Figure 14 illustrates the architecture of the final processing core responsible for computing the integral (integral calculation being a component of the PLL) of the secondary voltage using the trapezoidal rule. Featuring a register at the input x(n), this processing core stores the previous sample, adds it to the current sample, and subsequently multiplies the result by the sampling period T_s, corresponding to half of the sampling period, (t(n) − t(n − 1))/2. The cumulative integral at any given time is derived through successive summations facilitated by an accumulator.

5. Experimental Results

The efficacy of the smart switching system has been substantiated through validation with a 320 VA single-phase transformer characterized by a 120/72 V rating and short-circuit reactance values of 0.046 pu and 0.07 pu. In Figure 14, the associated waveforms depict the supply voltage, the transformer flux (derived through the integration of the secondary voltage), the transformer current, and the transformer secondary voltage.

The smart switching system requires only two sets of data: ϕ_RM and ϕ₀, or their corresponding voltage points-on-wave α_RM and α₀, coupled with an understanding of the utilized switching technology. As explained before, these data sets can be acquired through preliminary transformer no-load tests or by monitoring the primary current and secondary voltage of the transformer during the initial de-energization. All the signal waveforms acquired during the smart switching are depicted in Figure 15, while in Figure 16, they are depicted with more detail only during the de-energization.

As illustrated in Figure 16, the accurate de-energization point-on-wave can be determined by detecting the current positive zero-crossing, and ϕ_RM can be derived from the flux waveform after de-energization. Notably, in the event of a failure in either the current sensor or the sensor responsible for acquiring the secondary voltage, the proposed smart switching system can seamlessly persist in an operation without any compromise to its efficiency.

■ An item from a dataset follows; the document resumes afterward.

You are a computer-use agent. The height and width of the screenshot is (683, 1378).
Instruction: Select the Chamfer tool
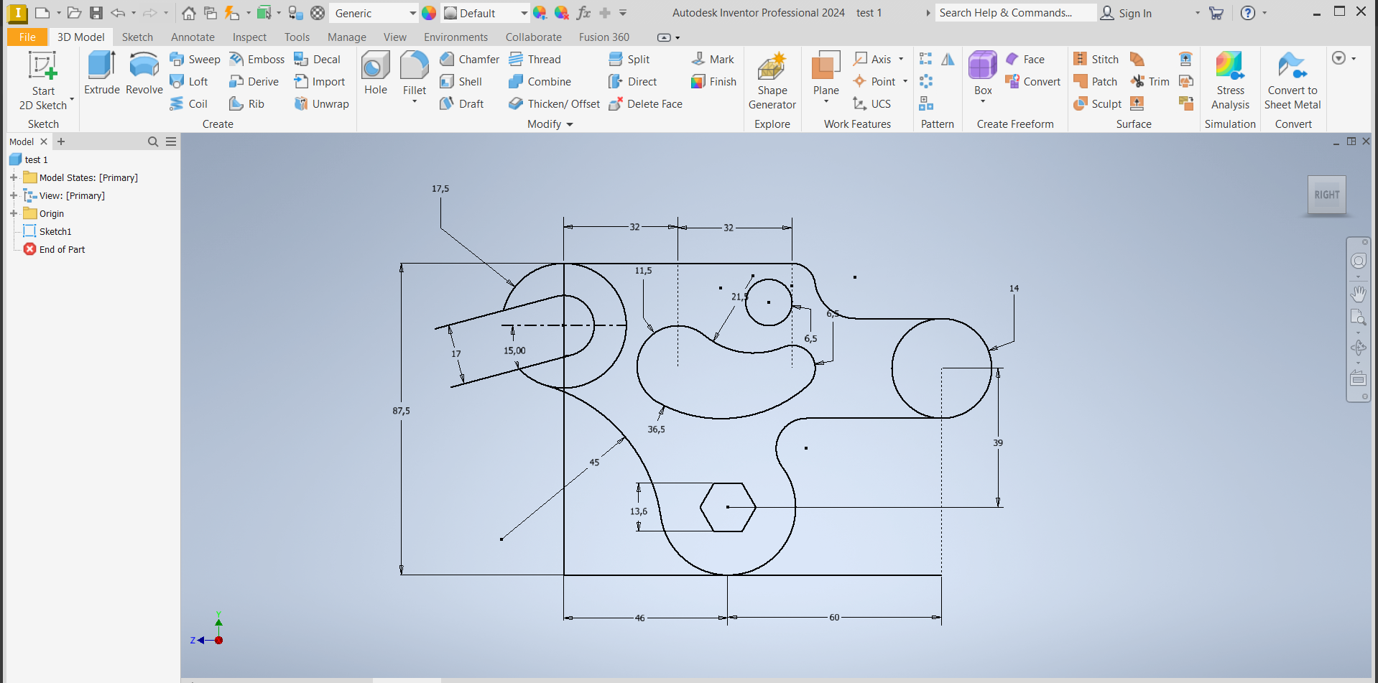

Figure 17 illustrates various levels of inrush currents. In Figure 17a, the worst-case scenario is depicted, showcasing a peak inrush current of approximately 12 pu. This extreme condition is realized with a de-energization point-on-wave (α_D) at 90° and an energization point-on-wave (α_E) at 270°. It is crucial to note that for larger transformers, the maximum residual flux values are higher (around 0.7 pu), potentially leading to more severe inrush currents with this conventional approach. In contrast, Figure 17b displays the resulting currents with the proposed smart switching system, demonstrating the absence of any overcurrent issues.

In future research, the proposed smart switching approach can be seamlessly extended to cater to three-phase PV systems, requiring a thorough analysis of the necessary modifications.

6. Conclusions

Uncontrolled inrush currents bring forth considerable risks, including heightened stress on equipment, potential transformer damage, and disruptions to the electrical grid. In the context of grid-connected PV systems, the significance of this issue cannot be overstated. A seamless and controlled energization process is indispensable for ensuring optimal performance, reducing equipment wear, and upholding the overall reliability of the power distribution network.

This paper presents the implementation of a novel FPGA-based smart switch designed to address the specific challenge of inrush currents in grid-connected PV systems. Taking advantage of the versatility and cost-effective reconfigurability of FPGAs, this proposed intelligent control system proves to be a suitable solution. It deftly navigates the complexities of residual flow estimation and provides robust functionality even in the presence of challenges with current and voltage sensors. Since the strategy only needs two pieces of information that never change, the system can allow for current sensor or secondary voltage failures and operate by simply monitoring the grid voltage. The system’s adaptive learning and storage capabilities contribute significantly to its overall resilience and effectiveness.